### MATERIAL FOR THE TASK
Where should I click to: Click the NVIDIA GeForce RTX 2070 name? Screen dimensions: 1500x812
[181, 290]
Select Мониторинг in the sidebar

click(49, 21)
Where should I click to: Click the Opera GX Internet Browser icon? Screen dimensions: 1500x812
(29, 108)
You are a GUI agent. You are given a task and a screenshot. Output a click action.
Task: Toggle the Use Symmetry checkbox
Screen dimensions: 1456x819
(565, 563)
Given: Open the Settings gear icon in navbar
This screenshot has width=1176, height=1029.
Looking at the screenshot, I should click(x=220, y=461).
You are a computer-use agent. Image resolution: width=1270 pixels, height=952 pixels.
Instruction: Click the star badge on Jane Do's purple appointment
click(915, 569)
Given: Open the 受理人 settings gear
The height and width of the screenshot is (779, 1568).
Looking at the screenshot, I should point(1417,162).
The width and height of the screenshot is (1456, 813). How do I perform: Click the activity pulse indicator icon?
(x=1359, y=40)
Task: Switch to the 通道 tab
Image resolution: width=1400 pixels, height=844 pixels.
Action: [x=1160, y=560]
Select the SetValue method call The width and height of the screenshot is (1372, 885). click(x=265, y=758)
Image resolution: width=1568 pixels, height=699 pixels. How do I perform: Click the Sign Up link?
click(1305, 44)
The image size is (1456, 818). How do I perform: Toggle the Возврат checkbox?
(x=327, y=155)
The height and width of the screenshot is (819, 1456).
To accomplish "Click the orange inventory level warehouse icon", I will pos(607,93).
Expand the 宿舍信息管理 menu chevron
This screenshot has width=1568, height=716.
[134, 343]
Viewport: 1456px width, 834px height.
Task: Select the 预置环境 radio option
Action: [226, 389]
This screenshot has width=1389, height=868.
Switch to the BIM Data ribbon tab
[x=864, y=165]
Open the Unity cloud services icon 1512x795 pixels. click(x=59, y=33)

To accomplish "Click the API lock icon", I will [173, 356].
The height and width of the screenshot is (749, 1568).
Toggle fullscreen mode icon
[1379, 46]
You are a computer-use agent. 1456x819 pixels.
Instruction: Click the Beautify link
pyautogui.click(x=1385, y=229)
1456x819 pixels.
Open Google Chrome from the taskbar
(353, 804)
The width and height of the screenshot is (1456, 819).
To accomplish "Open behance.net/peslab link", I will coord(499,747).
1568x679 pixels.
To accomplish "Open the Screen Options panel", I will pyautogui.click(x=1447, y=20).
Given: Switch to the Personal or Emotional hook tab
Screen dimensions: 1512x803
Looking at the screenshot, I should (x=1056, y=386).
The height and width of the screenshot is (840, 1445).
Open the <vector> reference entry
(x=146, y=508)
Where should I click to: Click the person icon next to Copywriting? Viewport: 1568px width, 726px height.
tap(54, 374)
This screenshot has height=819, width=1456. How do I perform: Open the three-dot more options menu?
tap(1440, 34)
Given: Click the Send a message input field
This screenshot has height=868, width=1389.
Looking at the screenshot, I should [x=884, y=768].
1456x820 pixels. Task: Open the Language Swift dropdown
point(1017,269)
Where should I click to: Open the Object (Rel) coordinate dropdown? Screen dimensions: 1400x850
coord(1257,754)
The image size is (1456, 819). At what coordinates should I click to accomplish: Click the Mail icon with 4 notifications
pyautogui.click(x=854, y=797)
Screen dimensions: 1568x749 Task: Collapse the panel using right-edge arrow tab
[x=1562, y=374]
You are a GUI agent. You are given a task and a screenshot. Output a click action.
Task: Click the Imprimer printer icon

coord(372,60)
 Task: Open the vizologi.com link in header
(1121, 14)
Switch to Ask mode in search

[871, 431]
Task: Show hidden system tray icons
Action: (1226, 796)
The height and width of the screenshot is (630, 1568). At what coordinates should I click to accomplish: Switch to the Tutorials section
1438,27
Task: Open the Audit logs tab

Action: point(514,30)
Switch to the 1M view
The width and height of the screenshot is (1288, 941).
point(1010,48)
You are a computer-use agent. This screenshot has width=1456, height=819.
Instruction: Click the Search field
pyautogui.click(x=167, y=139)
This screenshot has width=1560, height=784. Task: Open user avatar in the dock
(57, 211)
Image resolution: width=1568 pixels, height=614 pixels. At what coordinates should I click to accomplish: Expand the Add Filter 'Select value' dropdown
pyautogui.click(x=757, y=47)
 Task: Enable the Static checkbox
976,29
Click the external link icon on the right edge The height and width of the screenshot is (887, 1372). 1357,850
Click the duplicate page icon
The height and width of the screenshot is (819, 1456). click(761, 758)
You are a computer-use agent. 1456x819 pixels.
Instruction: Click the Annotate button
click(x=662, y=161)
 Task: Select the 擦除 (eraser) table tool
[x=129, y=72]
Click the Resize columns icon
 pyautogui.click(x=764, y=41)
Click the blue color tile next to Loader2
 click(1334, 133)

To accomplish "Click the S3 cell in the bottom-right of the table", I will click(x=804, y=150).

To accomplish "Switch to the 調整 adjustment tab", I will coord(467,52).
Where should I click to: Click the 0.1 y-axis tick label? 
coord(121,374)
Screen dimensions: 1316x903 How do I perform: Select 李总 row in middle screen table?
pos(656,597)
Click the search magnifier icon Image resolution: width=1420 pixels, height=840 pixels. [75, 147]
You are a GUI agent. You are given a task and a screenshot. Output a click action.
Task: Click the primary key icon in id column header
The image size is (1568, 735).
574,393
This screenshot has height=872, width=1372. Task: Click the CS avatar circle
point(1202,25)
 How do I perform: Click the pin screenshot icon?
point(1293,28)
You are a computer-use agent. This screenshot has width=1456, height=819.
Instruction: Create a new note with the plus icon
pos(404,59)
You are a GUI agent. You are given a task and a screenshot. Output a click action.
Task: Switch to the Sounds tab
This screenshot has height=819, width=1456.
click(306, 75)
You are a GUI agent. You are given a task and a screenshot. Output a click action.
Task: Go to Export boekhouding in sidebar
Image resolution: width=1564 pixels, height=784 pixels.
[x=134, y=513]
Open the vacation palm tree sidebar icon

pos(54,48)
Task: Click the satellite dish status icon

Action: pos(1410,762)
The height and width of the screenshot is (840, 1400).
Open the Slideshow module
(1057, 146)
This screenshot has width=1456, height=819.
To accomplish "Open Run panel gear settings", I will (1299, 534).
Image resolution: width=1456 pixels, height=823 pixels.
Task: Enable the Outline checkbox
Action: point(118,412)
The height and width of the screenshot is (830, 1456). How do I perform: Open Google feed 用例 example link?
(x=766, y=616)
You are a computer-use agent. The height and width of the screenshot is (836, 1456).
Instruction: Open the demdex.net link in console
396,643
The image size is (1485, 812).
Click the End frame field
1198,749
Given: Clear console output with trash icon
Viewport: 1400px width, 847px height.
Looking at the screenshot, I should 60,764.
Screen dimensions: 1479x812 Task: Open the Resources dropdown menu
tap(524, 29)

### WHAT IS EXPECTED
All records are to be written out exactly.

### ANSWER FOR THE TASK
Where should I click to: Click the NVIDIA GeForce RTX 2070 name? Screen dimensions: 1500x812
[181, 290]
Select Мониторинг in the sidebar

click(49, 21)
Where should I click to: Click the Opera GX Internet Browser icon? Screen dimensions: 1500x812
(29, 108)
You are a GUI agent. You are given a task and a screenshot. Output a click action.
Task: Toggle the Use Symmetry checkbox
Screen dimensions: 1456x819
(565, 563)
Given: Open the Settings gear icon in navbar
This screenshot has width=1176, height=1029.
Looking at the screenshot, I should click(x=220, y=461).
You are a computer-use agent. Image resolution: width=1270 pixels, height=952 pixels.
Instruction: Click the star badge on Jane Do's purple appointment
click(915, 569)
Given: Open the 受理人 settings gear
The height and width of the screenshot is (779, 1568).
Looking at the screenshot, I should point(1417,162).
The width and height of the screenshot is (1456, 813). How do I perform: Click the activity pulse indicator icon?
(x=1359, y=40)
Task: Switch to the 通道 tab
Image resolution: width=1400 pixels, height=844 pixels.
Action: [x=1160, y=560]
Select the SetValue method call The width and height of the screenshot is (1372, 885). click(x=265, y=758)
Image resolution: width=1568 pixels, height=699 pixels. How do I perform: Click the Sign Up link?
click(1305, 44)
The image size is (1456, 818). How do I perform: Toggle the Возврат checkbox?
(x=327, y=155)
The height and width of the screenshot is (819, 1456).
To accomplish "Click the orange inventory level warehouse icon", I will pos(607,93).
Expand the 宿舍信息管理 menu chevron
This screenshot has width=1568, height=716.
[134, 343]
Viewport: 1456px width, 834px height.
Task: Select the 预置环境 radio option
Action: [226, 389]
This screenshot has width=1389, height=868.
Switch to the BIM Data ribbon tab
[x=864, y=165]
Open the Unity cloud services icon 1512x795 pixels. click(x=59, y=33)

To accomplish "Click the API lock icon", I will [173, 356].
The height and width of the screenshot is (749, 1568).
Toggle fullscreen mode icon
[1379, 46]
You are a computer-use agent. 1456x819 pixels.
Instruction: Click the Beautify link
pyautogui.click(x=1385, y=229)
1456x819 pixels.
Open Google Chrome from the taskbar
(353, 804)
The width and height of the screenshot is (1456, 819).
To accomplish "Open behance.net/peslab link", I will coord(499,747).
1568x679 pixels.
To accomplish "Open the Screen Options panel", I will pyautogui.click(x=1447, y=20).
Given: Switch to the Personal or Emotional hook tab
Screen dimensions: 1512x803
Looking at the screenshot, I should (x=1056, y=386).
The height and width of the screenshot is (840, 1445).
Open the <vector> reference entry
(x=146, y=508)
Where should I click to: Click the person icon next to Copywriting? Viewport: 1568px width, 726px height.
tap(54, 374)
This screenshot has height=819, width=1456. How do I perform: Open the three-dot more options menu?
tap(1440, 34)
Given: Click the Send a message input field
This screenshot has height=868, width=1389.
Looking at the screenshot, I should [x=884, y=768].
1456x820 pixels. Task: Open the Language Swift dropdown
point(1017,269)
Where should I click to: Open the Object (Rel) coordinate dropdown? Screen dimensions: 1400x850
coord(1257,754)
The image size is (1456, 819). At what coordinates should I click to accomplish: Click the Mail icon with 4 notifications
pyautogui.click(x=854, y=797)
Screen dimensions: 1568x749 Task: Collapse the panel using right-edge arrow tab
[x=1562, y=374]
You are a GUI agent. You are given a task and a screenshot. Output a click action.
Task: Click the Imprimer printer icon

coord(372,60)
 Task: Open the vizologi.com link in header
(1121, 14)
Switch to Ask mode in search

[871, 431]
Task: Show hidden system tray icons
Action: (1226, 796)
The height and width of the screenshot is (630, 1568). At what coordinates should I click to accomplish: Switch to the Tutorials section
1438,27
Task: Open the Audit logs tab

Action: point(514,30)
Switch to the 1M view
The width and height of the screenshot is (1288, 941).
point(1010,48)
You are a computer-use agent. This screenshot has width=1456, height=819.
Instruction: Click the Search field
pyautogui.click(x=167, y=139)
This screenshot has width=1560, height=784. Task: Open user avatar in the dock
(57, 211)
Image resolution: width=1568 pixels, height=614 pixels. At what coordinates should I click to accomplish: Expand the Add Filter 'Select value' dropdown
pyautogui.click(x=757, y=47)
 Task: Enable the Static checkbox
976,29
Click the external link icon on the right edge The height and width of the screenshot is (887, 1372). 1357,850
Click the duplicate page icon
The height and width of the screenshot is (819, 1456). click(761, 758)
You are a computer-use agent. 1456x819 pixels.
Instruction: Click the Annotate button
click(x=662, y=161)
 Task: Select the 擦除 (eraser) table tool
[x=129, y=72]
Click the Resize columns icon
 pyautogui.click(x=764, y=41)
Click the blue color tile next to Loader2
 click(1334, 133)

To accomplish "Click the S3 cell in the bottom-right of the table", I will click(x=804, y=150).

To accomplish "Switch to the 調整 adjustment tab", I will coord(467,52).
Where should I click to: Click the 0.1 y-axis tick label? 
coord(121,374)
Screen dimensions: 1316x903 How do I perform: Select 李总 row in middle screen table?
pos(656,597)
Click the search magnifier icon Image resolution: width=1420 pixels, height=840 pixels. [75, 147]
You are a GUI agent. You are given a task and a screenshot. Output a click action.
Task: Click the primary key icon in id column header
The image size is (1568, 735).
574,393
This screenshot has height=872, width=1372. Task: Click the CS avatar circle
point(1202,25)
 How do I perform: Click the pin screenshot icon?
point(1293,28)
You are a computer-use agent. This screenshot has width=1456, height=819.
Instruction: Create a new note with the plus icon
pos(404,59)
You are a GUI agent. You are given a task and a screenshot. Output a click action.
Task: Switch to the Sounds tab
This screenshot has height=819, width=1456.
click(306, 75)
You are a GUI agent. You are given a task and a screenshot. Output a click action.
Task: Go to Export boekhouding in sidebar
Image resolution: width=1564 pixels, height=784 pixels.
[x=134, y=513]
Open the vacation palm tree sidebar icon

pos(54,48)
Task: Click the satellite dish status icon

Action: pos(1410,762)
The height and width of the screenshot is (840, 1400).
Open the Slideshow module
(1057, 146)
This screenshot has width=1456, height=819.
To accomplish "Open Run panel gear settings", I will (1299, 534).
Image resolution: width=1456 pixels, height=823 pixels.
Task: Enable the Outline checkbox
Action: point(118,412)
The height and width of the screenshot is (830, 1456). How do I perform: Open Google feed 用例 example link?
(x=766, y=616)
You are a computer-use agent. The height and width of the screenshot is (836, 1456).
Instruction: Open the demdex.net link in console
396,643
The image size is (1485, 812).
Click the End frame field
1198,749
Given: Clear console output with trash icon
Viewport: 1400px width, 847px height.
Looking at the screenshot, I should 60,764.
Screen dimensions: 1479x812 Task: Open the Resources dropdown menu
tap(524, 29)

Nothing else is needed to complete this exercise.